The new bridge will be built by the public works department but the plan has to be cleared by the board since a part of the structure will be over railway tracks.

The existing bridge, a key link between Calcutta and parts of North 24-Parganas, has lost much of its load-bearing capacity and needs to be pulled down, according to engineers who have inspected the 57-year-old structure.

Engineers of the PWD and the railways met on October 9 and discussed two probable designs of the proposed bridge — cable-stayed and one made of steel girders.

PWD officials said the railways has a number of designs for railway overbridges at the Research Design and Standards Organisation (RDSO) office in Lucknow. If the railways comes up with a design that has already been approved by RDSO, construction time of the bridge will be shortened by several months.

“The railways will route any design the state government will suggest through RDSO. So, why waste time over procedural matters? Let them offer a design,” said a senior engineer of the PWD. “We can then focus on other important issues such as taking ‘traffic block’ and coordinating with bridge engineers to start piling,” he said.

V.K. Raina, an engineer who was hired by the state government to study the health of the bridge, has mentioned in his report that the structure should be pulled down and small vehicles should not be allowed on it for more than two months.

Buses, trucks and other heavy vehicles are no longer allowed to ply down the bridge.

A meeting at Nabanna next week, to be chaired by chief minister Mamata Banerjee, is likely to decide the next course of action based on Raina’s report.

Engineers of the railways, PWD and engineering consultancy RITES, a subsidiary of the railways, will attend the meeting.

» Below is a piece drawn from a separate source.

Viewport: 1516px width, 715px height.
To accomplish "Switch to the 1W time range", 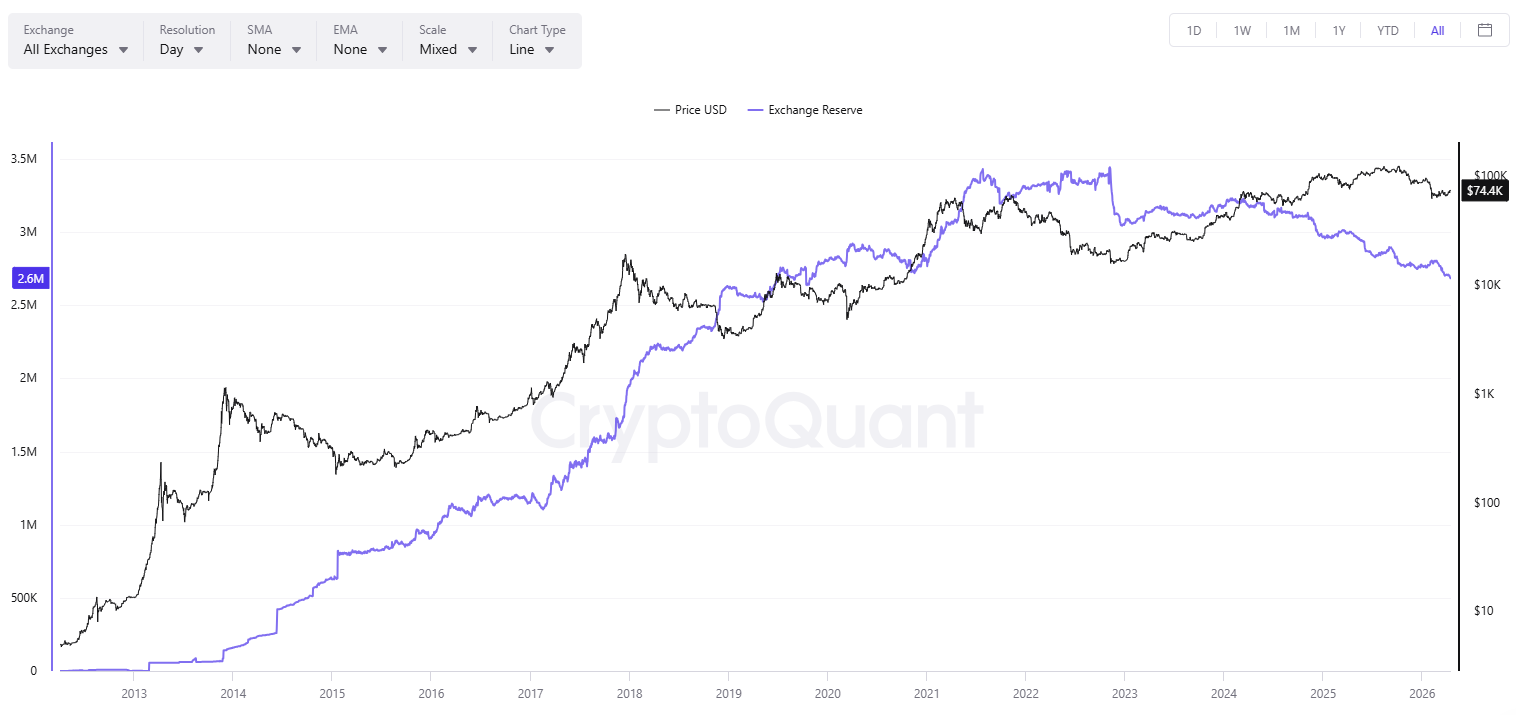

A team of RITES engineers had inspected the bridge a few days ago and arrived at almost the same conclusions as Raina.

The Tallah bridge stands on 39 girders, each 25 metres in length. The girders are connected with one another with pre-stressed steel cable ducts.

The bridge was built to bear 56 tonnes of weight on each flank.

Consultants from RITES have started working on the “loading class” of the new bridge keeping in mind the growth in vehicular load.

RDSO has a well laid-down “bridge rules” specifying loads for the super-structure and sub-structure of bridges. PWD engineers said once the load-bearing capacity of the proposed structure was worked out, the railways could tap RDSO for a design.

“A detailed survey is required to decide how the bridge will be constructed,” a railway official said.

Nabanna has sent a format to the PWD for a memorandum of understanding (MoU) with the railways on maintenance of railway flyovers and bridges. Sources said an MoU for the Tallah bridge would be signed once the cost-sharing for the proposed structure is finalised.

Advertisement


Advertisement
Advertisement
Advertisement
 
 
 
Copyright © 2020 The Telegraph. All rights reserved.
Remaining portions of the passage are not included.